В ней было много мужества, в этой старушке, заставлявшей себя оставаться в доме вместе со мной, когда отбывали на работу Павел и Аня.
Разговаривая со мной, она тщательно избегала прошедшего времени и употребляла только те слова и выражения, которые ей и мне давали возможность не переступать за пределы текущего мгновения. Я тоже старался при ней не говорить о своем прошлом.
— Вы что любите больше, — спросила она меня, когда мы остались вдвоем, — макароны или цветную капусту?
— И то и другое, — поспешил ответить я. Как я благодарен был ей именно за эти домашние, прозаические слова! С Павлом и Аней мы больше говорили на философско-отвлеченные темы.
— С соусом или без соуса? — последовал затем вопрос.
— Вы ставите меня в затруднительное положение, — ответил я, — для того чтобы сказать точно, я должен вспомнить, что я любил триста лет тому назад.
Лицо Людмилы Сергеевны исказилось, стало презрительным и гневным.
— Меня не интересует ваше прошлое. Еще учась в школе, я ненавидела археологию и всякие древности.
Какой-то бес дернул меня продолжать в том же духе, в каком я начал.
— Для вас это археология и древности. А для меня — увы! — это такая же реальность, как вчерашний день!
Наступило продолжительное молчание. Молчанием старушка отгораживалась от меня и от моего прошлого, так неделикатно напомнившего о себе.
11
Там, в бесконечных просторах вселенной, живет другое время, время, враждебное всем человеческим меркам и привычкам.

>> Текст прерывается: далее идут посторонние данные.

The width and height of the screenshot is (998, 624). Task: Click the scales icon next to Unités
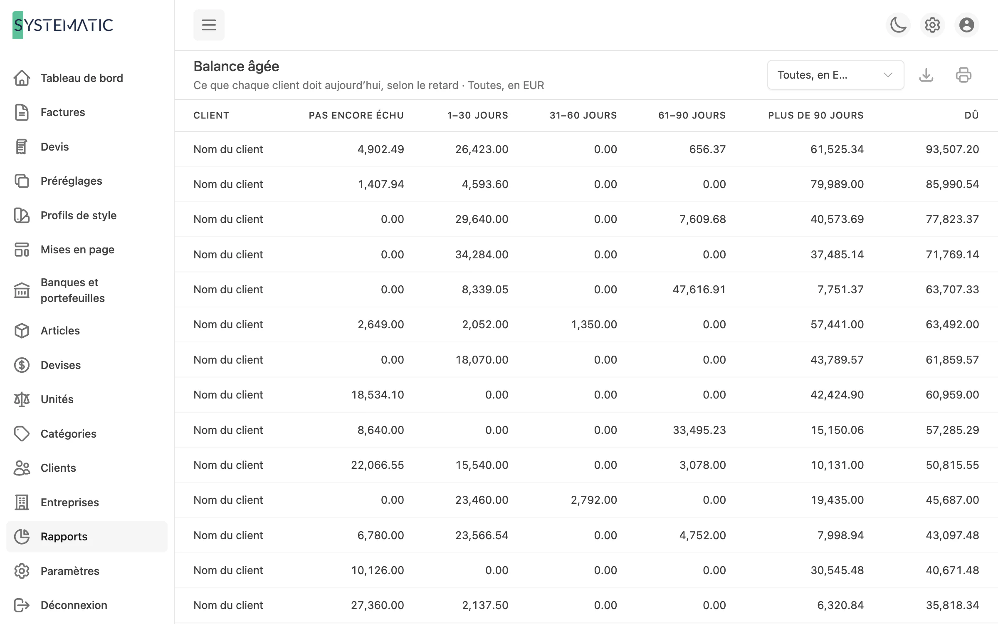pos(22,399)
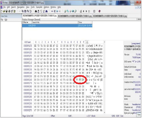Open the Search menu
This screenshot has height=118, width=142.
pyautogui.click(x=14, y=7)
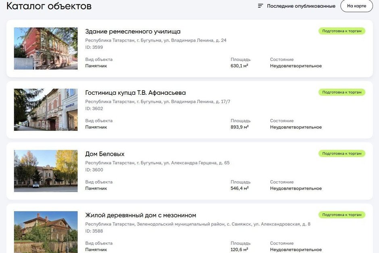Open photo of Гостиница купца Афанасьева

pyautogui.click(x=46, y=110)
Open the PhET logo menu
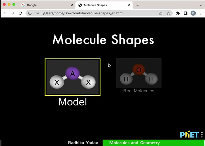The image size is (205, 146). [x=189, y=135]
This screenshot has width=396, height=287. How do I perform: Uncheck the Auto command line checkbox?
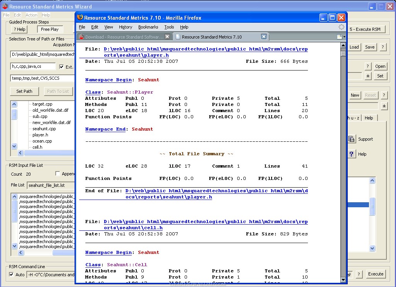pos(11,275)
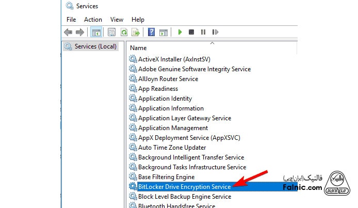The height and width of the screenshot is (208, 358).
Task: Open the File menu
Action: (x=71, y=19)

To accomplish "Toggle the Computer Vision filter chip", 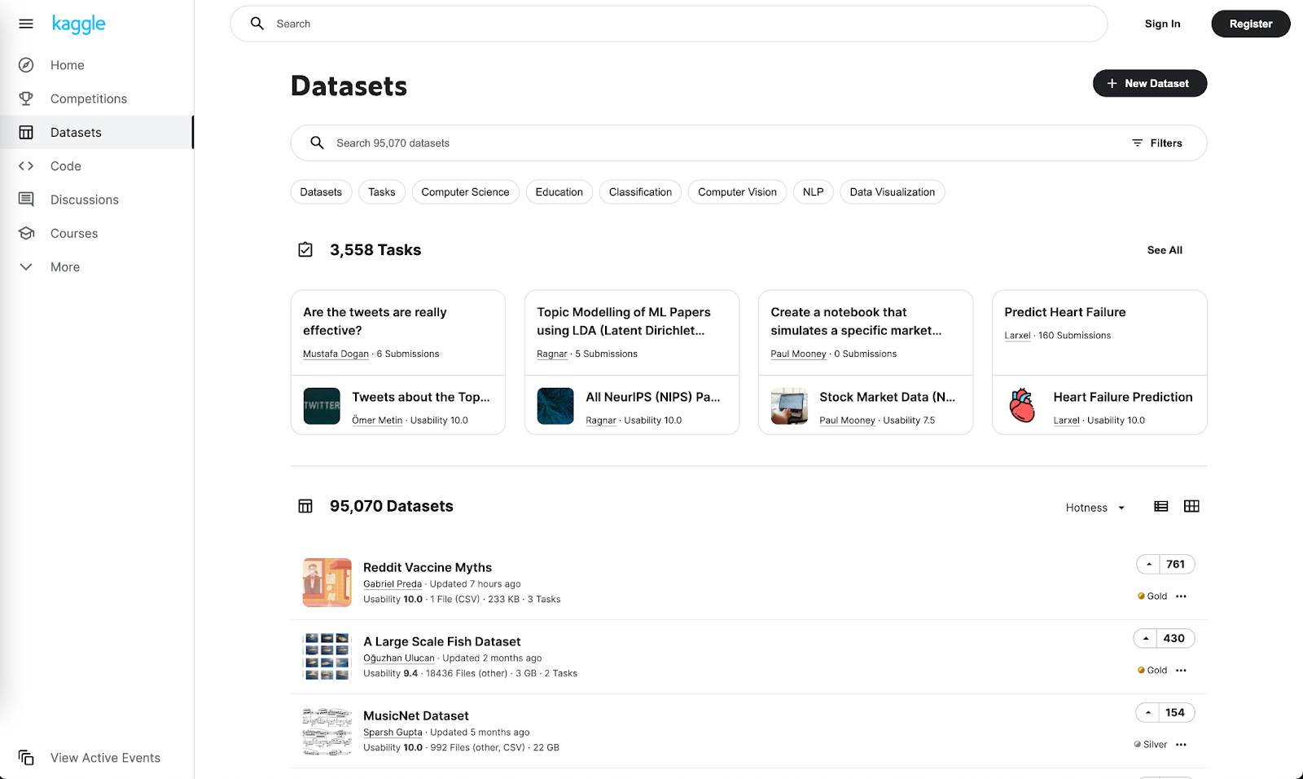I will click(737, 192).

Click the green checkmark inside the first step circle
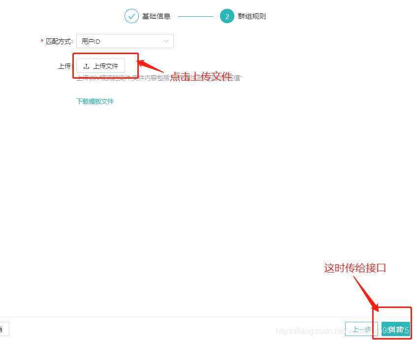pyautogui.click(x=131, y=16)
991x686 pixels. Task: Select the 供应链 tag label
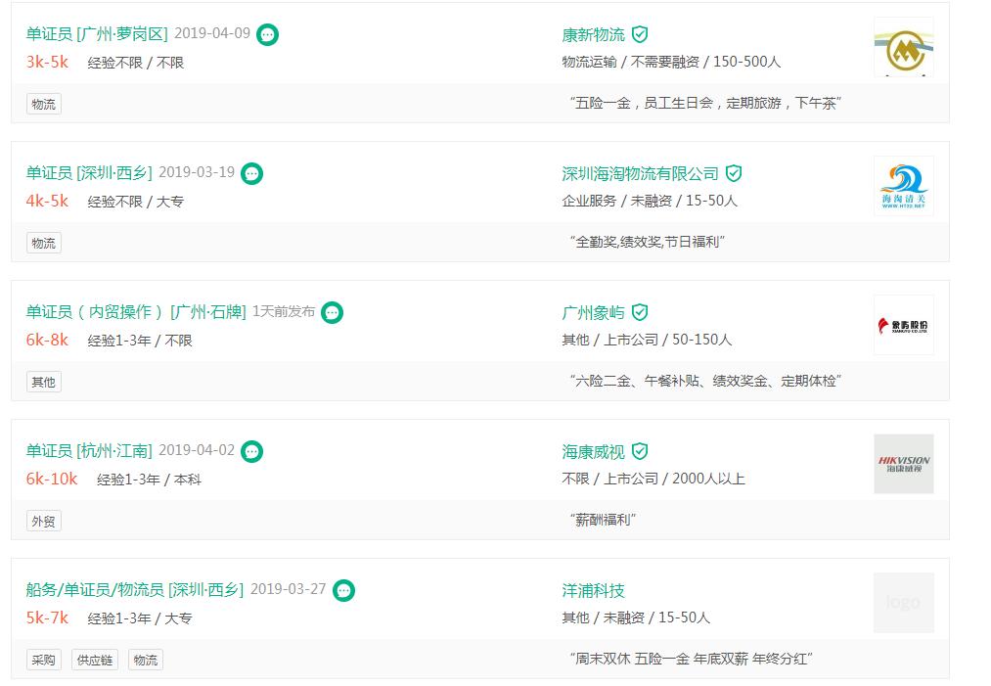(95, 661)
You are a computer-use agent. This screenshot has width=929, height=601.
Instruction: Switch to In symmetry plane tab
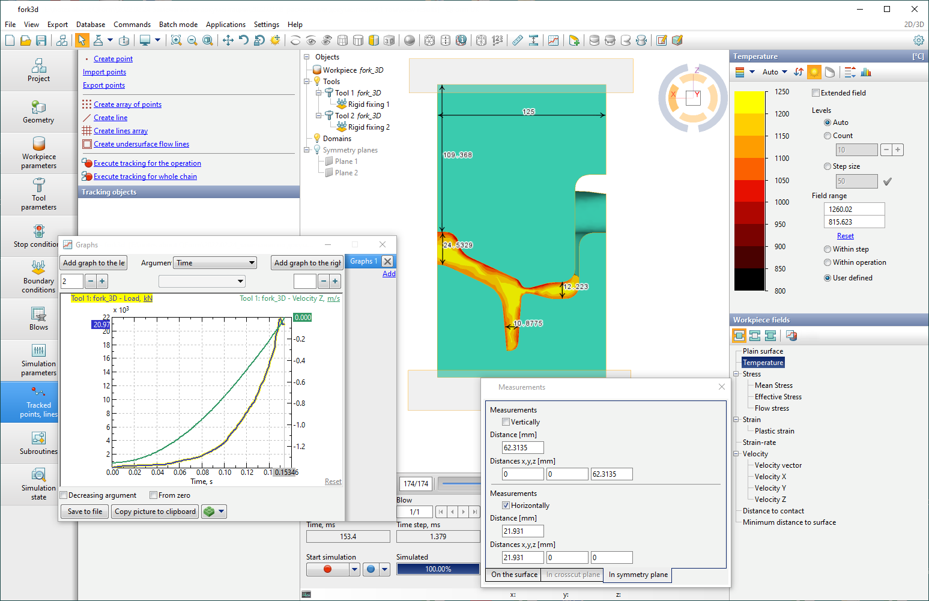point(638,575)
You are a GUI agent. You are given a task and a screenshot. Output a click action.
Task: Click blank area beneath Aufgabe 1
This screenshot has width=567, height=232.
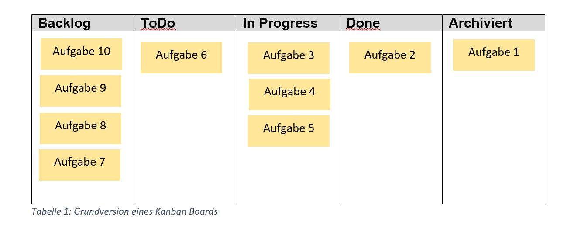(494, 137)
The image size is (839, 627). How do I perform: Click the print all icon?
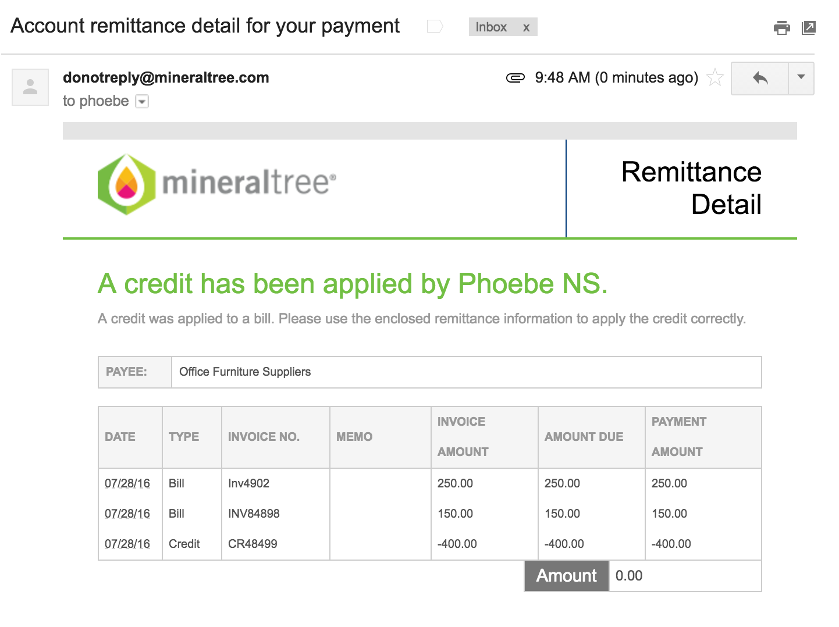[x=781, y=27]
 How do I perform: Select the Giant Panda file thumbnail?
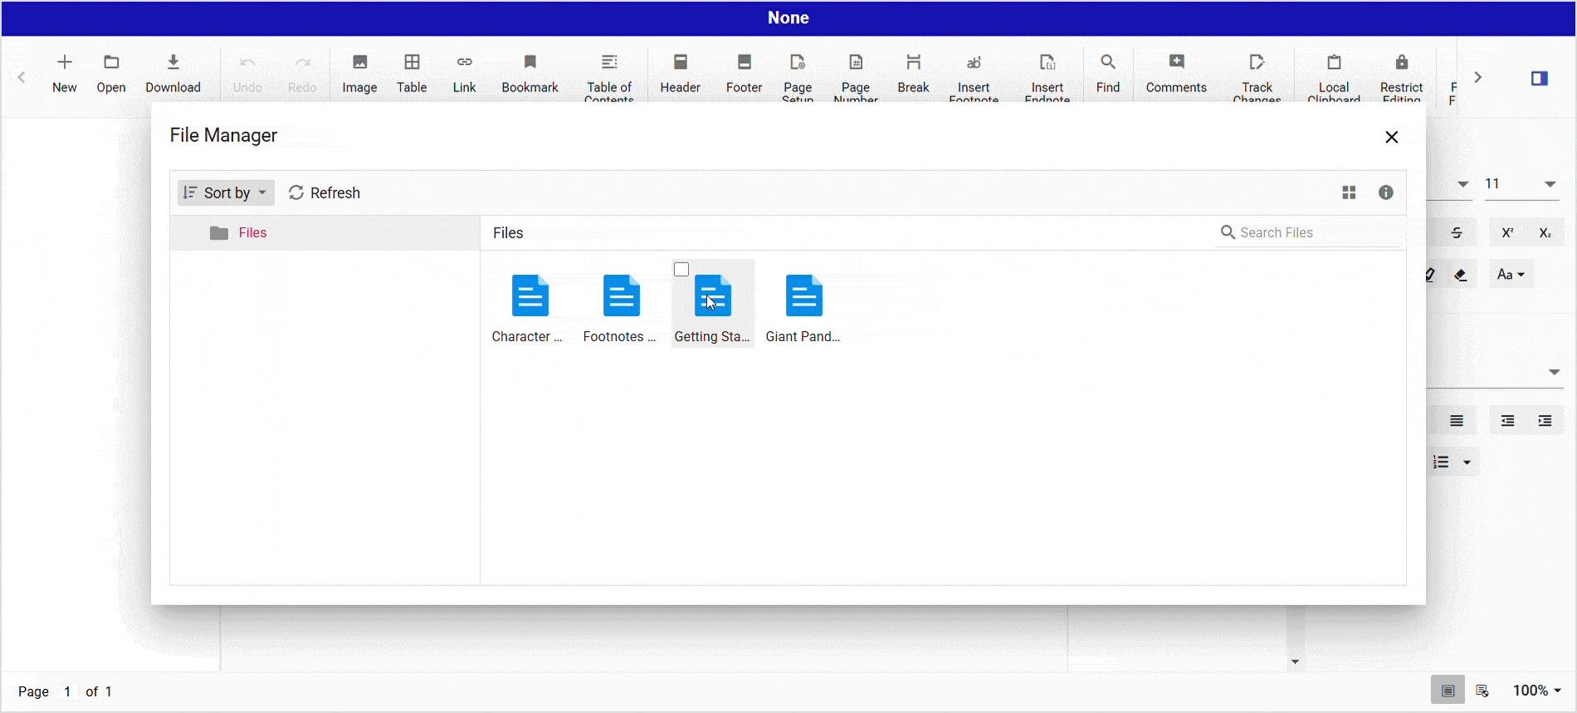[x=803, y=305]
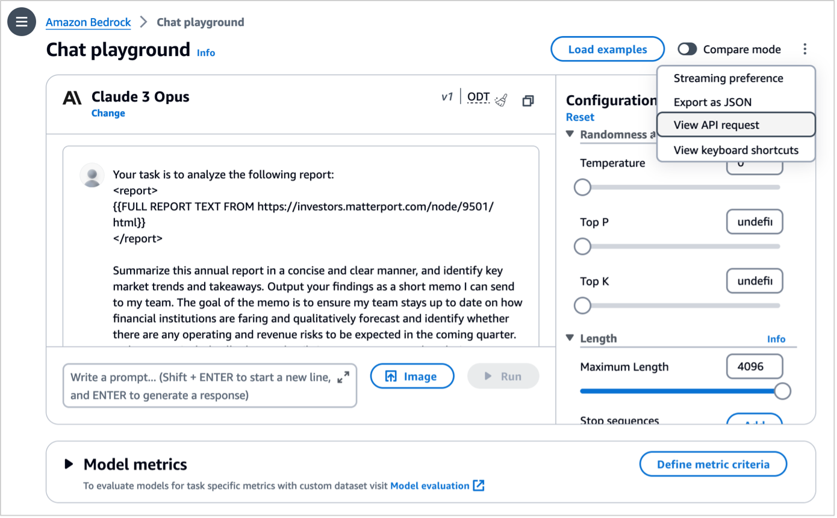Click the broom clear chat icon

click(501, 100)
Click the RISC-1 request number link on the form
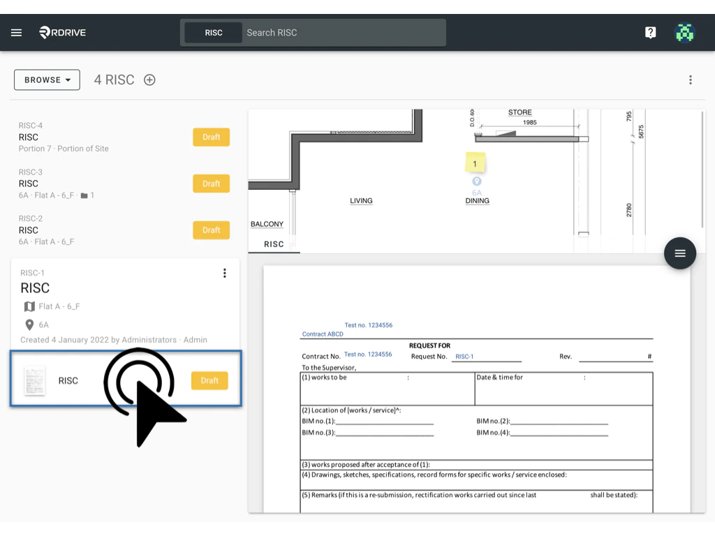Screen dimensions: 715x536 pos(464,355)
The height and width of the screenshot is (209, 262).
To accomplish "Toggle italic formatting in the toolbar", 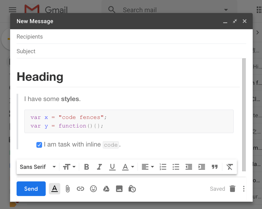I will click(100, 167).
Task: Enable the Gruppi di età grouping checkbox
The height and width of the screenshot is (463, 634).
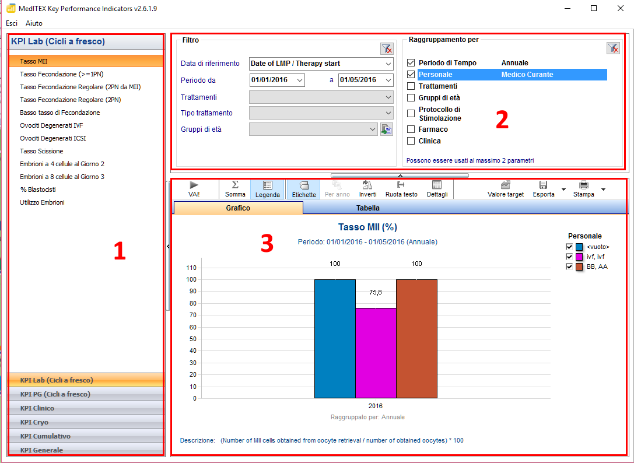Action: (411, 98)
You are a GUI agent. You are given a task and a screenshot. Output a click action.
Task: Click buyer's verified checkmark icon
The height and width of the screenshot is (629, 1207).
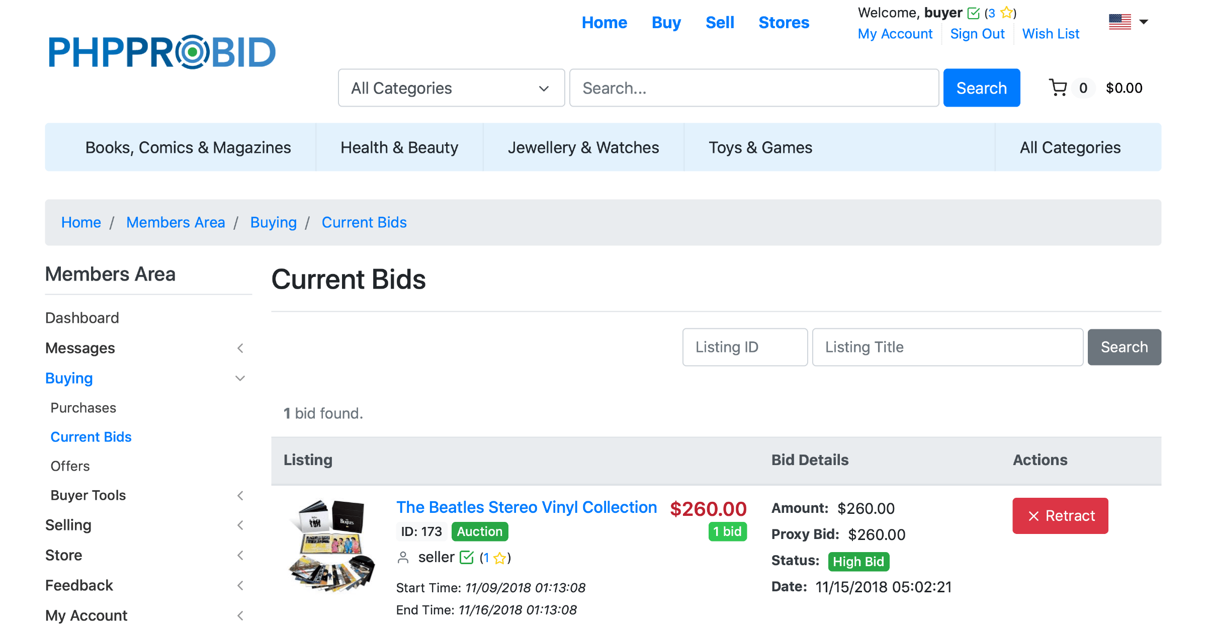974,13
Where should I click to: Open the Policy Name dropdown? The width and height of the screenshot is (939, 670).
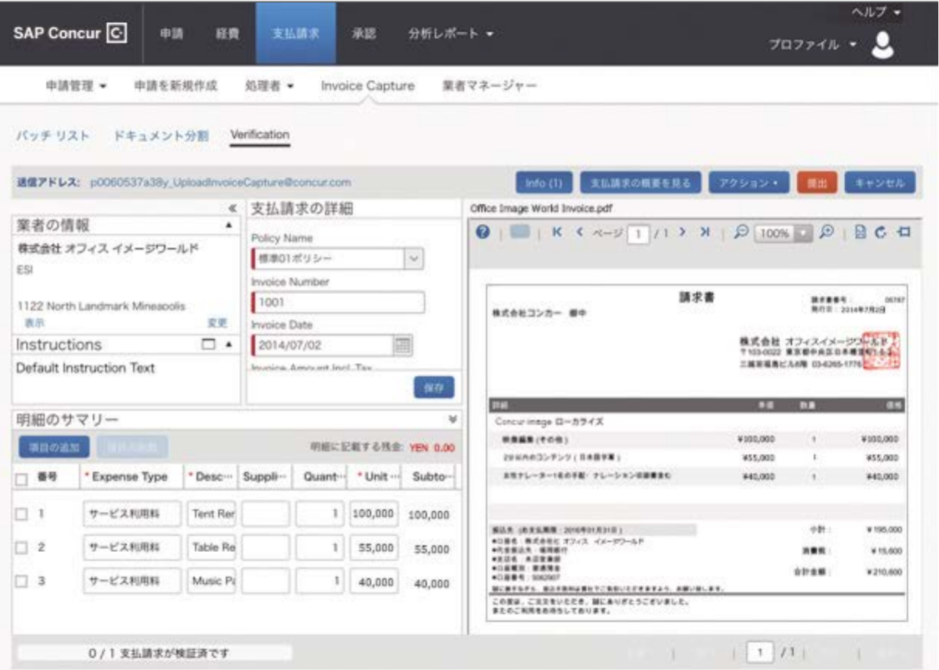(414, 259)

В те дни я еще не подозревал о коварстве эйнштейнова времени и с доверием смотрел на свои ручные часы «Москва», где на черном циферблате торопилась только одна стрелка — длинная красная стрелка, отмечавшая секунды. Остальные стрелки не спешили.
Я ждал Ольгу на скамейке бульвара. Мы должны были встретиться здесь, а потом отправиться вместе с ней к Всеволоду Николаевичу с визитом. Я терпеть не могу это жесткое, накрахмаленное слово «визит», но попробуйте-ка найти другое! Ведь я шел в гости не к сверстнику-приятелю, а к пожилому профессору, к заведующему лабораторией, и поэтому мне пришлось долго ждать свою жену, сидевшую в парикмахерской на улице Желябова.